Then this is what you do. Without her knowing, see an attorney, tell him/her this and document what she says with dates and times and let your attorney formulate a plan. That way you are on record as documenting what she said she would do BEFORE she does it.


----------



## wasted2muchtime

Elwood, I feel for you man.


----------



## worley

my ex wife is a useless lump too.

I still can't bring myself to hate women or marriage. 
I like them too much and even though I've had another thing that meant a lot to me fall through since, I'm still open to letting someone in. shutting the doors keeps the good ones out too.

it's been an experience and I've learned a couple lessons along the way for sure.

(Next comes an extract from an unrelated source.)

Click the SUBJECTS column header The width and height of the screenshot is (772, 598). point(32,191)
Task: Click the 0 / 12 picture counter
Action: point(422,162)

single life isn't so bad anyway. if you have a lot to offer, the talent pool is actually pretty deep out there.


----------



## Elwood Blues

Happilymarried25 said:


> I don't believe a person can change like that so quickly. I have a feeling you aren't being totally truthful. What is you part in the decline of your marriage?


Whatever you "believe" is of no consequence. The truth is what the truth is. BTW folks... not every state allows recorded conversations between spouses without their consent as evidence. Also, many states (mine included) are No Fault divorce states which means it doesn't matter what happens the judge generally rules the way they see fit and that doesn't bode well for me. And the answer is YES I have seen an Attorney and her advice was to hide money and stick it out until she leaves. Maybe that's a crappy attorney but that may be the best bet.
Your question was "what was my part in the decline of our marriage?" The answer is: I trusted her. I should have known better. I should have annulled the marriage but I waited too long for her to "change" back into my fiancee. My mistake, and one that I will never make again.


----------



## turnera

Elwood Blues said:


> Lesson 1: DO NOT EVER EVER EVER EVER UNDER ANY CIRCUMSTANCES GET MARRIED!
> And...
> Lesson 2: DO NOT EVER EVER EVER EVER UNDER ANY CIRCUMSTANCES GET MARRIED!


REAL lesson: Man up, become an alpha male, and stop allowing this sh*t.


----------